Beneficial effects of moxonidine on cerebral vasospasm after experimental subarachnoid hemorrhage

• Published in: Turkish neurosurgery Vol. 24; no. 6; pp. 873 - 879
• Main Authors: Ilik, Mustafa Kemal, Kocaogullar, Yalcin, Koc, Osman, Esen, Hasan
• Format: Journal Article
• Language: English
• Published: Turkey 2014
• Subjects: Animals; Antihypertensive Agents - administration & dosage; Antihypertensive Agents - pharmacology; Disease Models, Animal; Imidazoles - administration & dosage; Imidazoles - pharmacology; Male; Rabbits; Radiography; Random Allocation; Subarachnoid Hemorrhage - diagnostic imaging; Subarachnoid Hemorrhage - drug therapy; Vasospasm, Intracranial - diagnostic imaging; Vasospasm, Intracranial - drug therapy
• ISSN: 1019-5149
• DOI: 10.5137/1019-5149.JTN.9371-13.5

This study was designed to examine the efficacy of moxonidine, a centrally acting antihypertensive agent that is a selective ligand for I1-imidazoline sites, in a rabbit cerebral vasospasm model.
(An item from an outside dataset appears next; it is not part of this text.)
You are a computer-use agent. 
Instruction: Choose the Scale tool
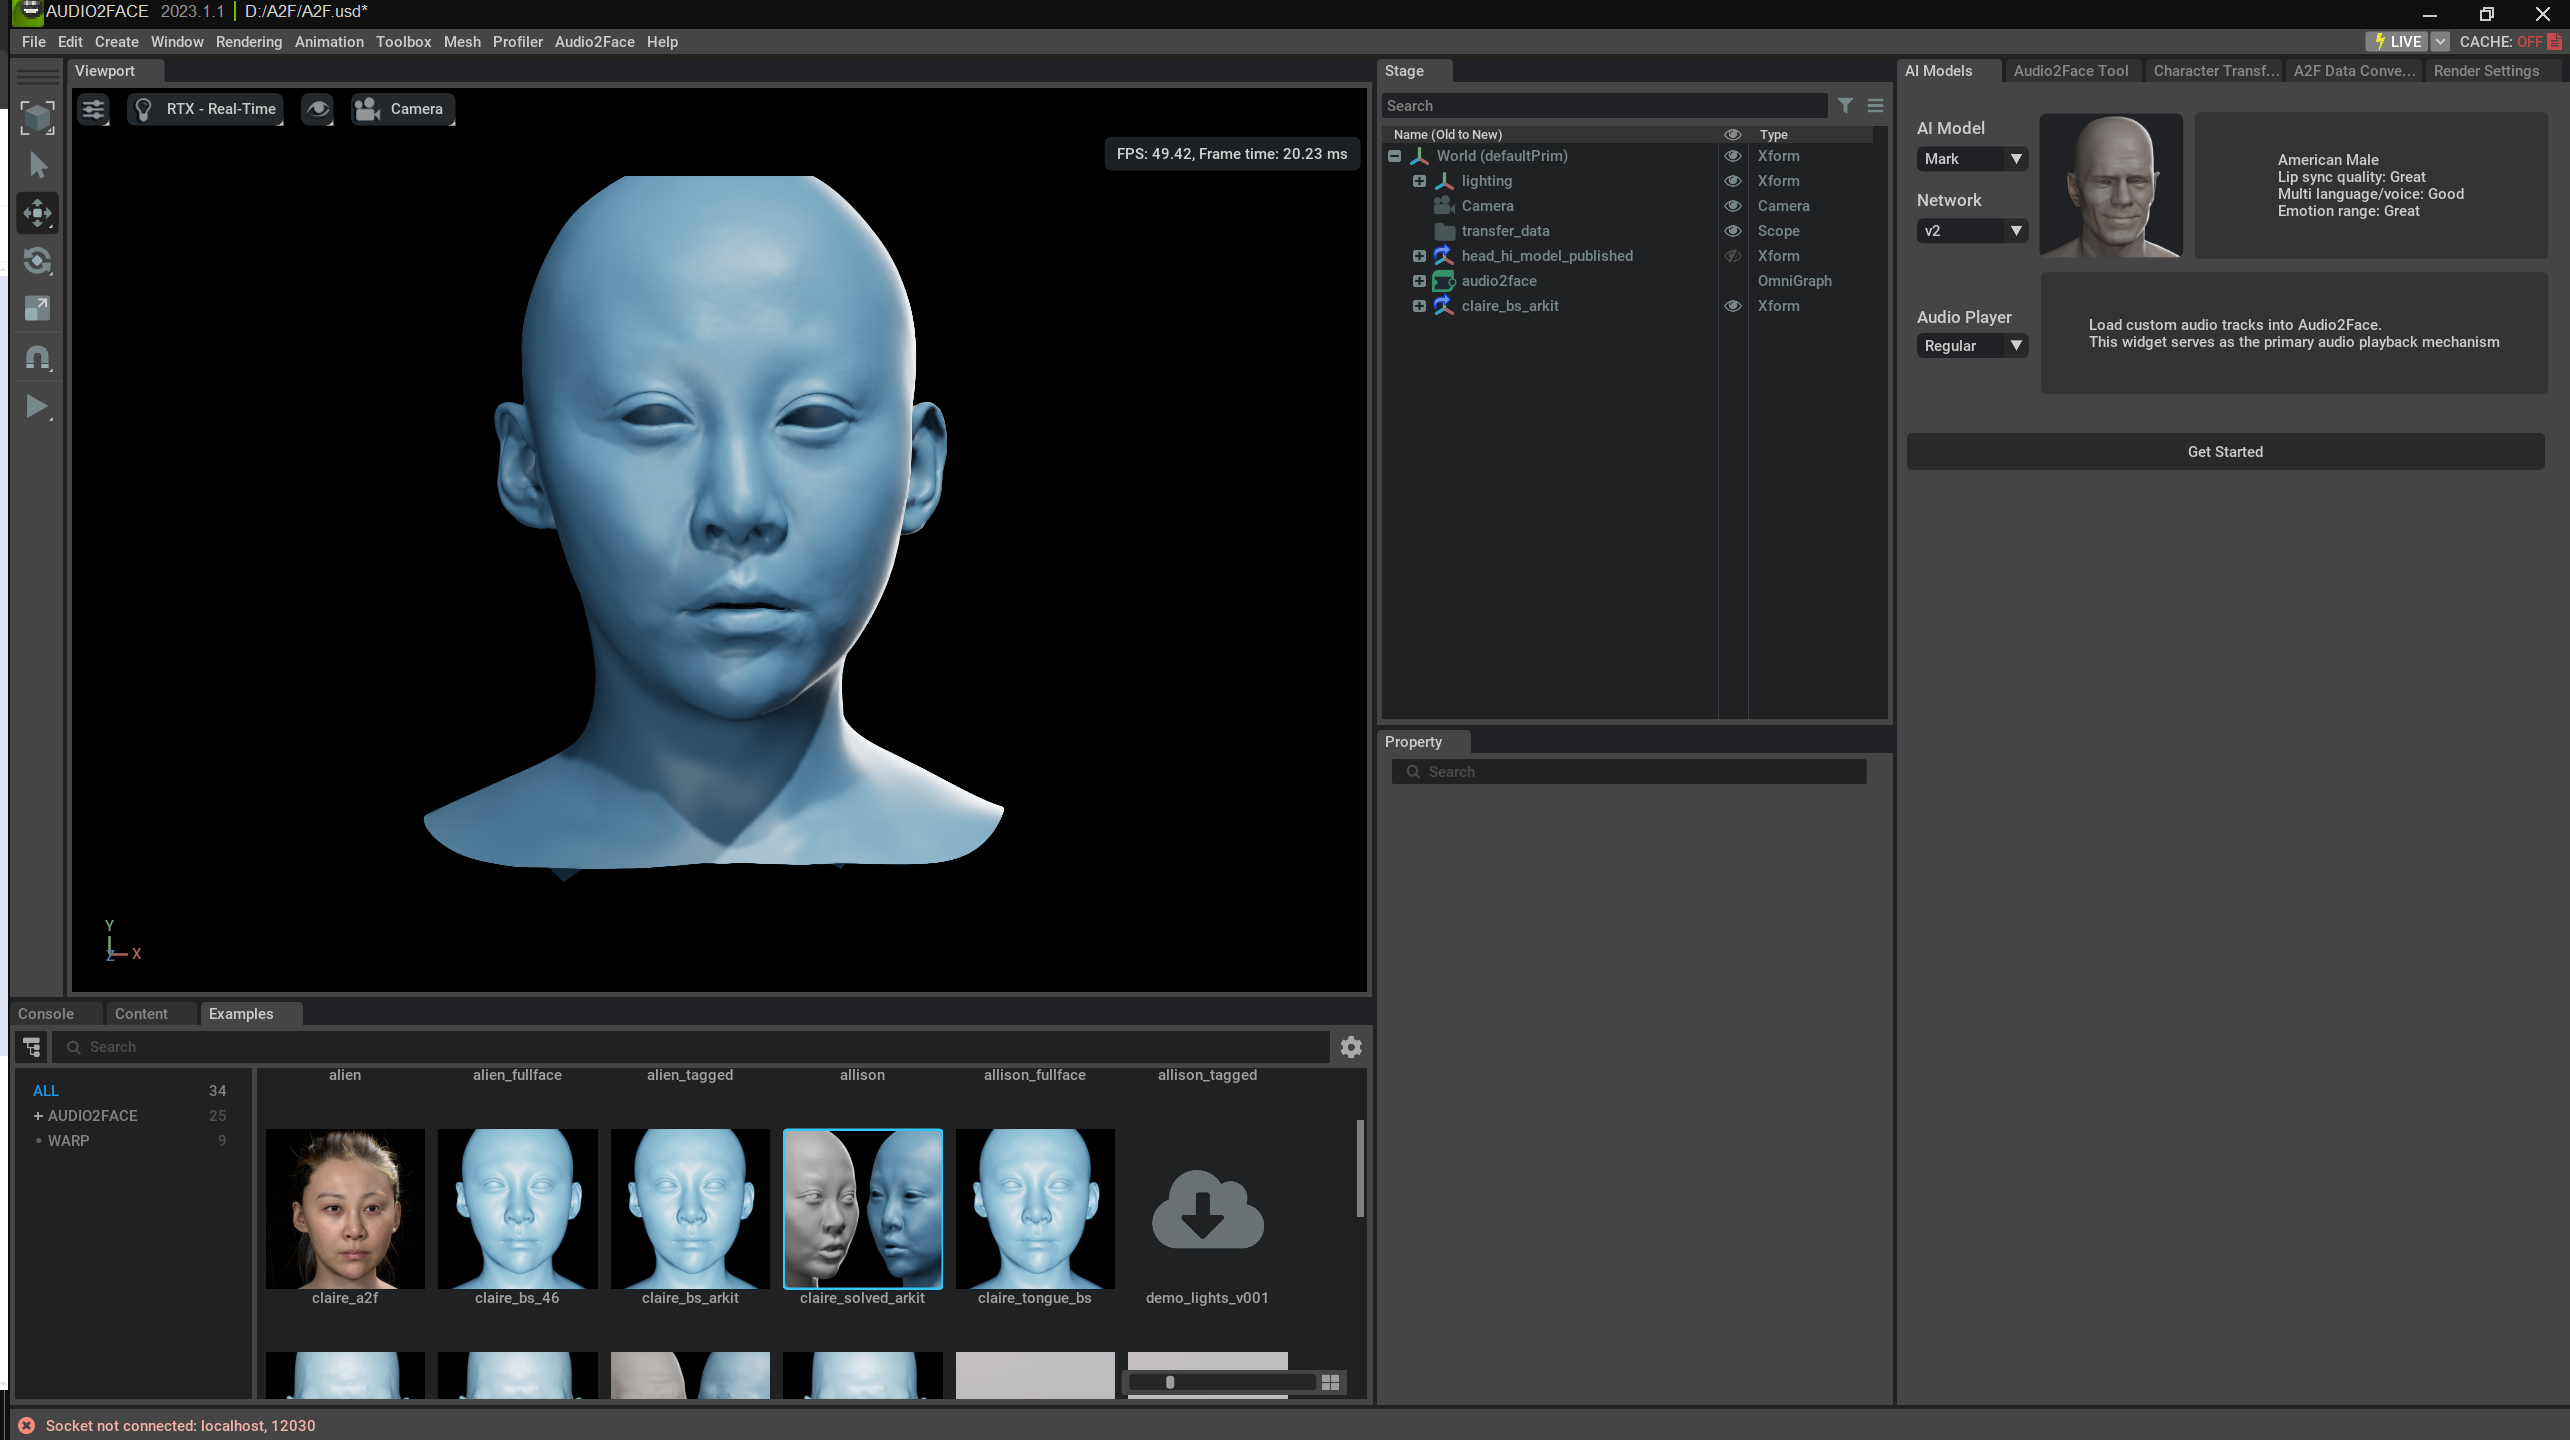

Twenty-four white, male New-Zealand rabbits weighing 2500-3200 gr. were randomly allocated into three groups as group 1= control group, group 2=subarachnoid hemorrhage (SAH) alone group, and group 3=SAH + moxonidine (treatment) group. Cerebral angiography was performed to all rabbits before (Day=0, basal angiography) and 72 hours after the induction of SAH. Intraperitoneal moxonidine (0.5 mg/kg) treatment was started after the induction of SAH and continued once a day for 72 hours in the treatment group. No statistically significant difference was determined in basal angiographic luminal diameter of the basilar artery between groups (p > 0.005). After SAH, the follow-up angiographic basilar artery luminal diameter significantly changed in treatment group when compared with the SAH alone group (p < 0.001). The pathologically examined basilar artery luminal area was different between these groups (p < 0.005). Moxonidine treatment as a centrally acting antihypertensive agent was found to be very beneficial in the treatment of vasospasm by increasing the angiographic diameter and the pathologic luminal area and reducing muscular wall thickness.